CHAPTER 43
Lizzy was on the highway headed for the Perdues, where Hayley and Kitally had found two dead bodies, when the phone rang. The console showed that the caller was her niece.
She pushed Talk and tried to sound cheerful. “Brittany, what’s going on?”
“Lizzy, you need to come, quick. Mom and Dad are fighting again. This time it’s really bad.”
“Are you safe?”
“I’m in my room. I locked the door. Can you come?”
“I’m less than ten minutes away. You stay where you are—you hear me?”
“I promise. Just hurry.”
Lizzy got off the phone and cursed. She knew Cathy would be pissed, but she didn’t care: she called the police and pretended to be a neighbor reporting a domestic violence case. Then she hung up and made it to the house in ten minutes, just as she’d said.
The moment she stepped out of the car, she could hear screaming. First she shuffled around inside the glove box looking for something sharp. She found a pushpin and stuck it in her pocket. She then went to the back of her car, opened the trunk, and put her gun and holster inside, then locked the car.
Richard knew how to push her buttons. She refused to lose her license because of him.
Her brother-in-law wasn’t the only one who knew how to piss people off, which was exactly what she planned to do.
She looked up, saw Brittany peering out the window. Lizzy waved and her niece waved back. She looked so young, reminding Lizzy of the good old days when she and Brittany spent time in the park, talking and hanging out.
When she got to the door, she didn’t bother knocking. She just walked right in and made sure to leave the door ajar. Chairs had been overturned. A picture had fallen from the living room wall. Her sister was standing in the dining room, holding a kitchen towel to her nose. Richard stood beyond her, glaring wildly at them.

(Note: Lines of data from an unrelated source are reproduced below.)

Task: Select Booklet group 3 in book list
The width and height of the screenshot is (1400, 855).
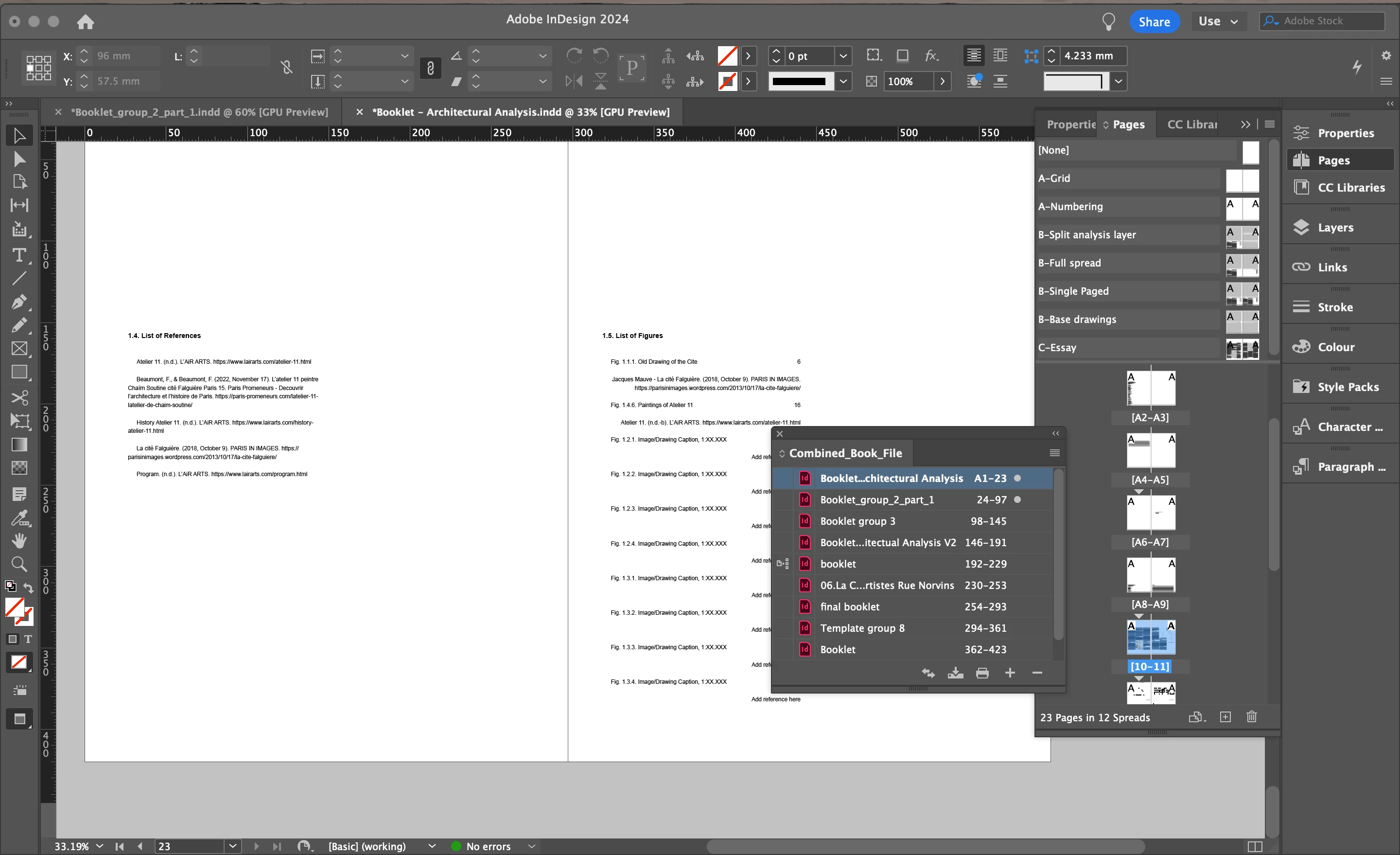Action: point(857,521)
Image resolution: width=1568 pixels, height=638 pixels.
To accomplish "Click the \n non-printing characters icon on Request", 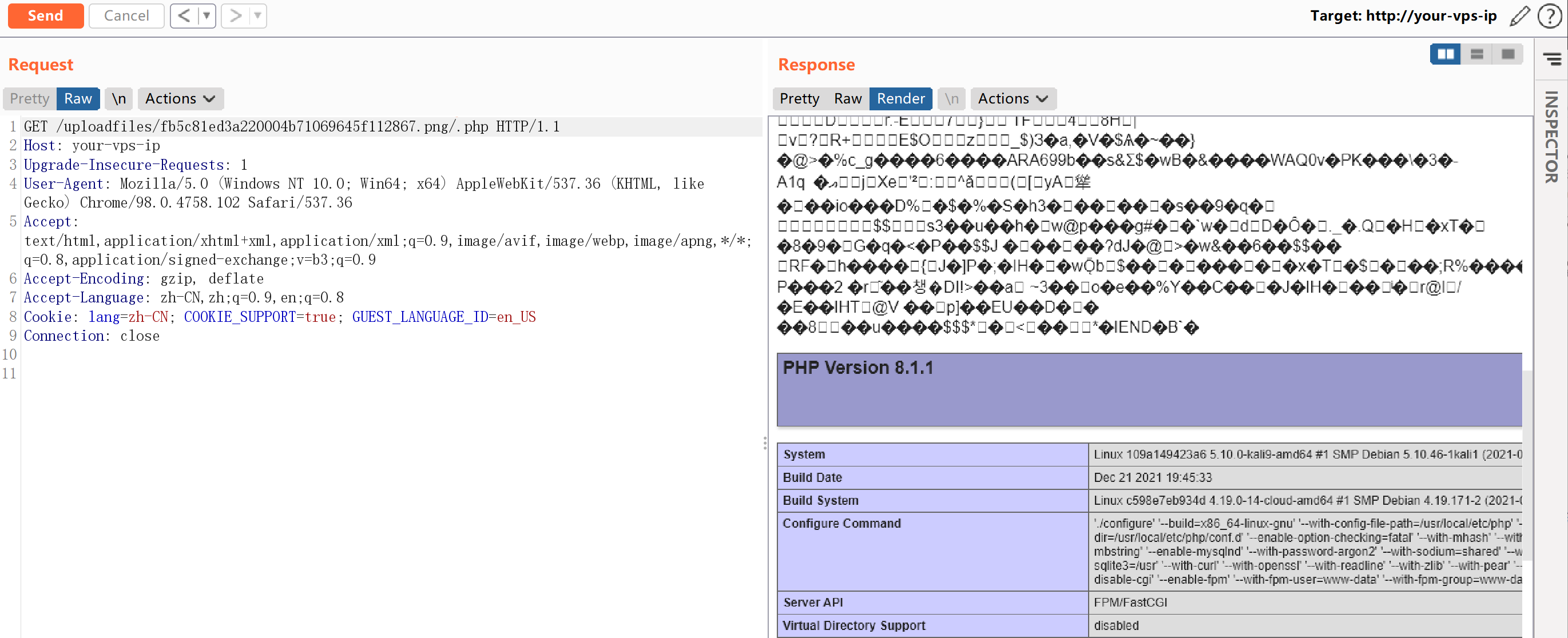I will click(x=118, y=98).
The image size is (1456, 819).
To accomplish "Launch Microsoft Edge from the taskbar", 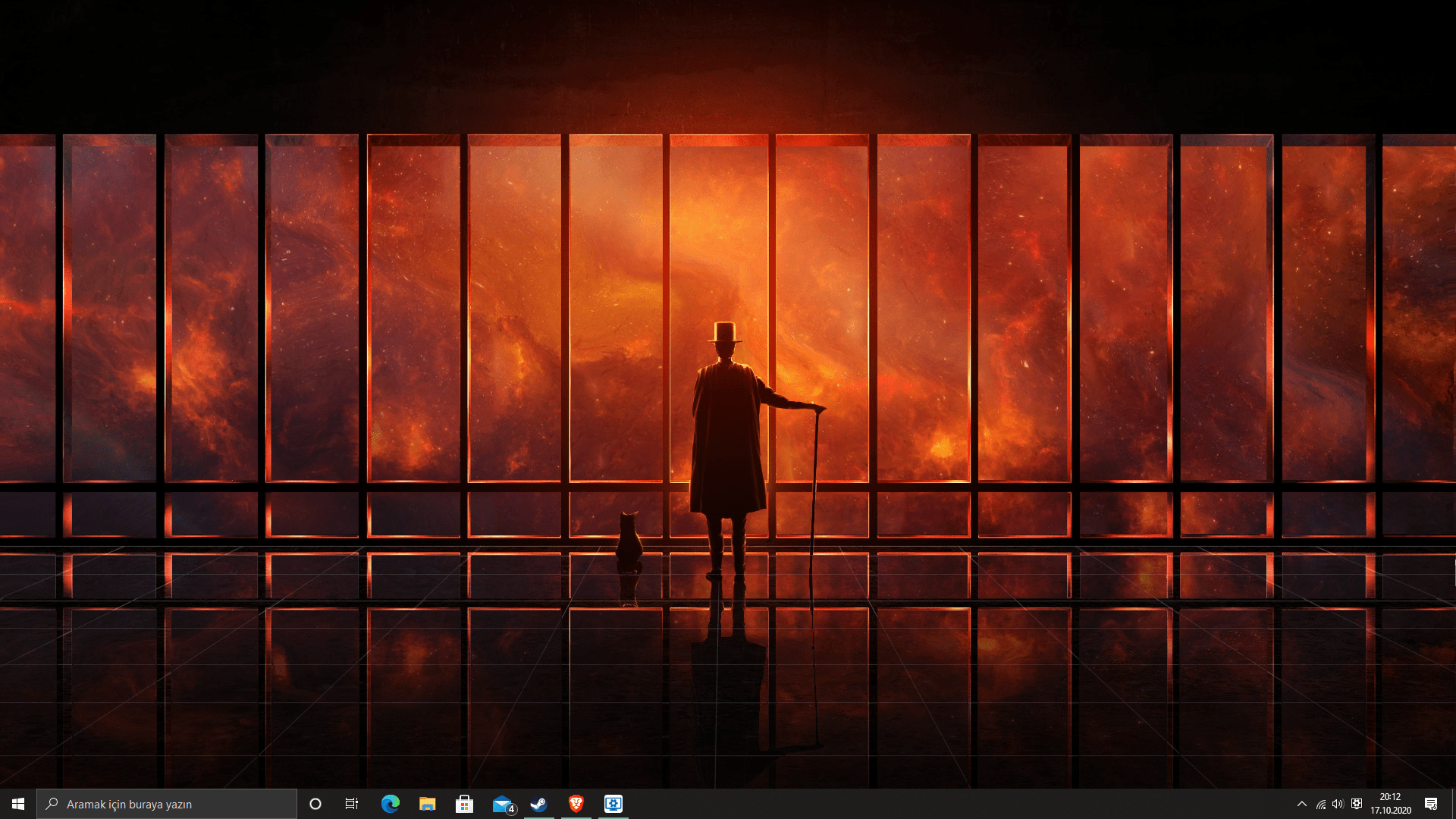I will tap(390, 804).
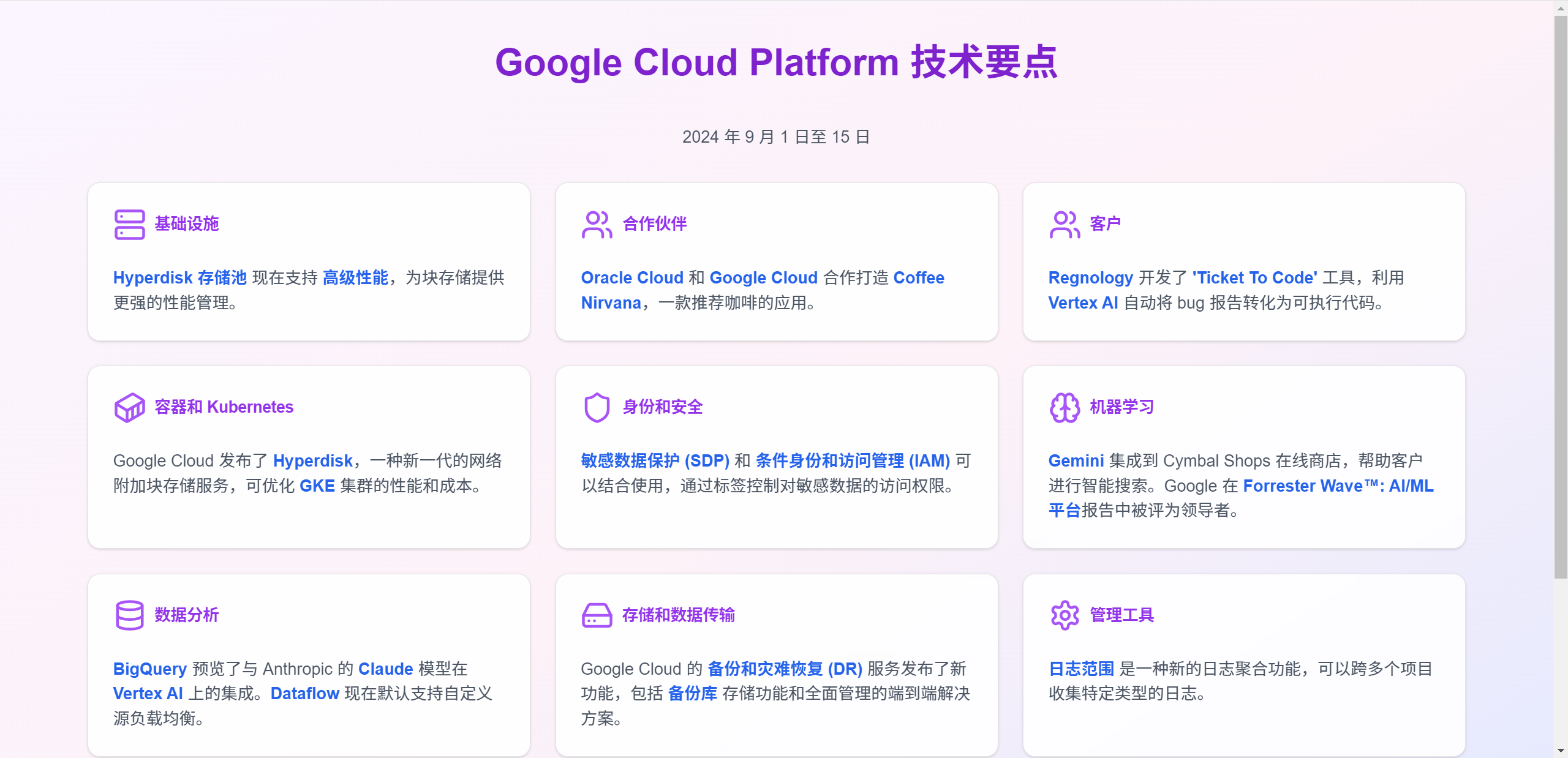Click the shield icon next to 身份和安全
This screenshot has height=758, width=1568.
596,408
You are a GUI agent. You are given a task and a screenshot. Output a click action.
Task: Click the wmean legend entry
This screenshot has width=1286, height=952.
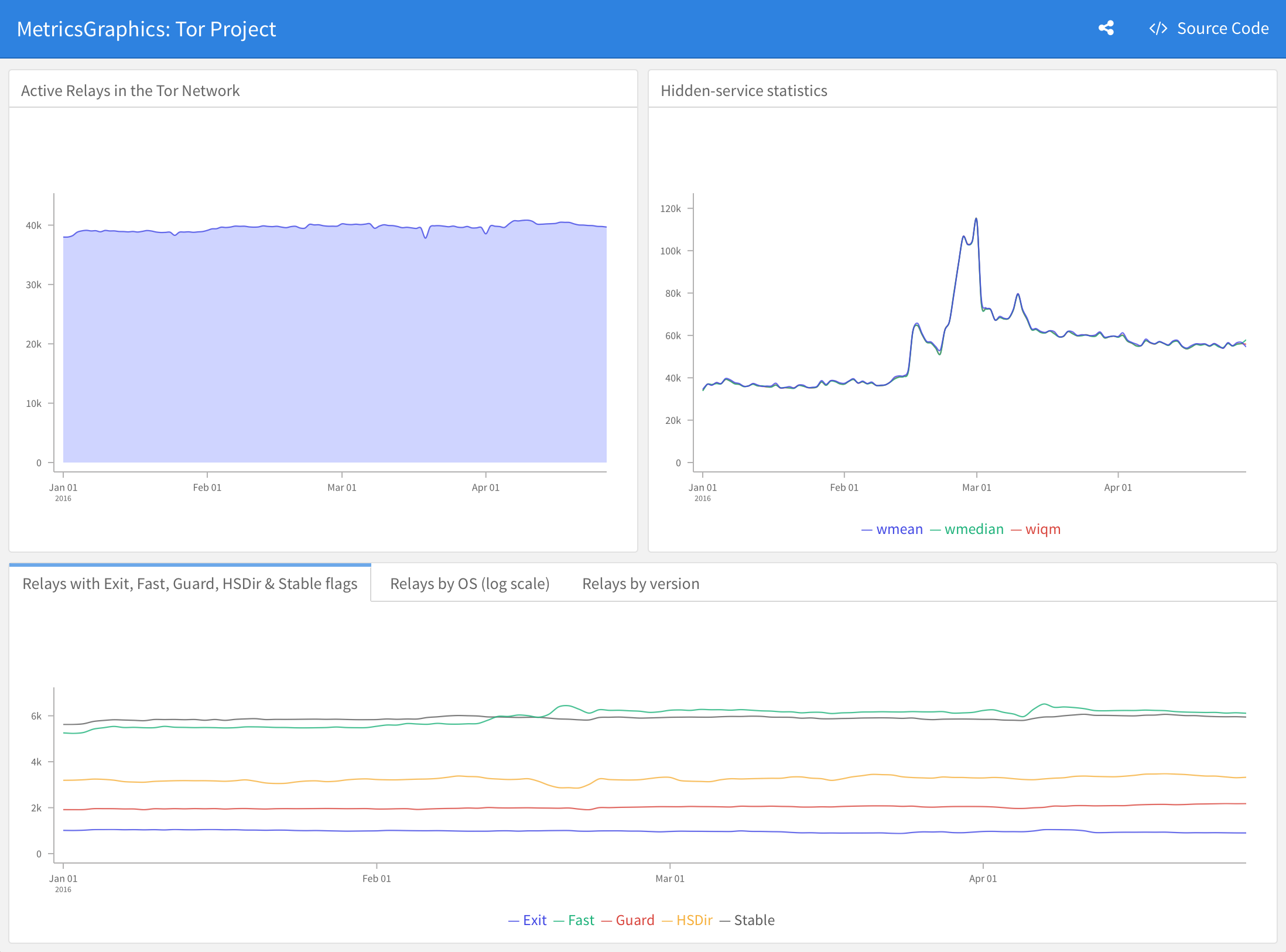coord(899,529)
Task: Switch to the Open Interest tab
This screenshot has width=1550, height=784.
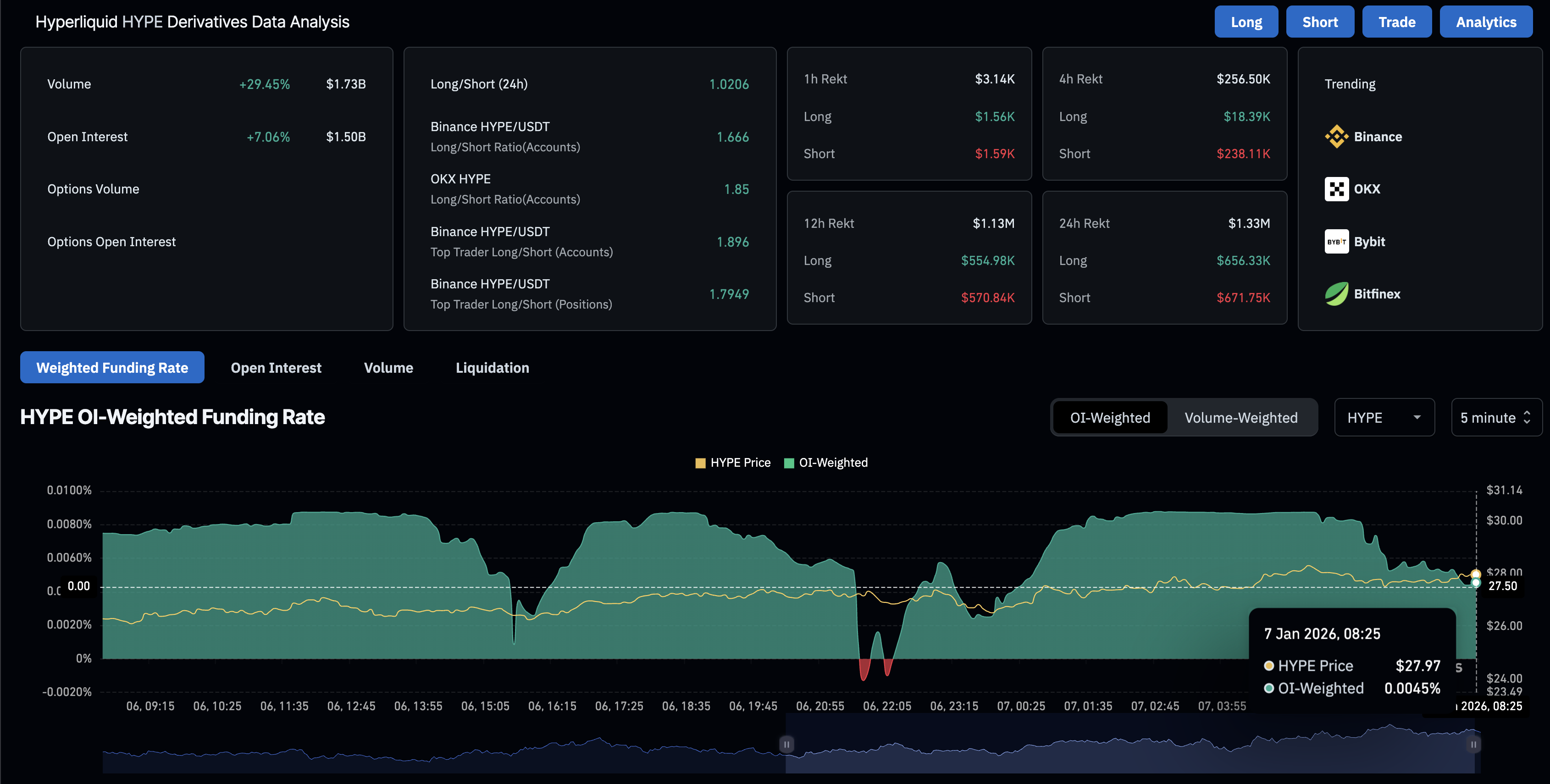Action: tap(276, 368)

“What the fuck is she doing here!”
“Your daughter is upstairs, scared out of her wits,” Lizzy told him. “She could hear her father beating on her mother.”
“Get out of here, Lizzy,” Richard said, pointing his finger at the door. “This isn’t any of your business. Your sister is a whore. I caught her texting a man at work.”
“Well, it’s about time.”
“You know this man?”
Lizzy looked outside. No sign of the police yet. “You bet I do,” she lied. “He’s good-looking and charming and everything you’re not.”
He stomped past Cathy to get at Lizzy, chest puffed out, fingers rolled into fists at his sides—doing everything but thumping his chest like the idiotic ape he was. “Get out of my house,” he snarled, “or I swear I’ll plant you on your ass.”
Lizzy held her ground, didn’t budge.
He pushed her.
She stumbled back.
“Leave her alone,” her sister shouted.
“I’m fine, Cathy. Go see Brittany. She’s scared.”
Cathy hesitated before she finally rushed up the stairs.
“Why don’t you pull out your gun?” Richard asked. “Makes you feel like a man, doesn’t it? You want to kill me, don’t you? Hack off my head like you did that other guy. That worked out real well for you, didn’t it? You piss off enough people, they come back to get you. And if they can’t get you, they go for the people you care about most. I bet Jared never saw it coming, did he? Looking all dapper in his—”
Lizzy heard a car pull up outside. No sirens. Perfect. She pulled the pushpin from her pocket, stepped forward, and stabbed him in the leg, then screamed as loudly as she could.
He did what most rage-infested, out-of-control men would do—he punched her in the face right as the door opened.
The cop wrestled him to the ground.
Richard cried out, trying to let the officer know that she’d purposely set out to make him mad, but he made a crucial mistake. His frustration got the best of him and he sort of bitch-slapped the cop in an attempt to get free.
Another he’s-so-dumb joke ran through her head as she watched the officer’s partner step inside and help him pull Richard to his feet and then hold Richard’s arms behind his back so he could cuff him. Figuring they might be more inclined to teach Richard a lesson if she weren’t watching, she went to the kitchen to get some ice and a towel.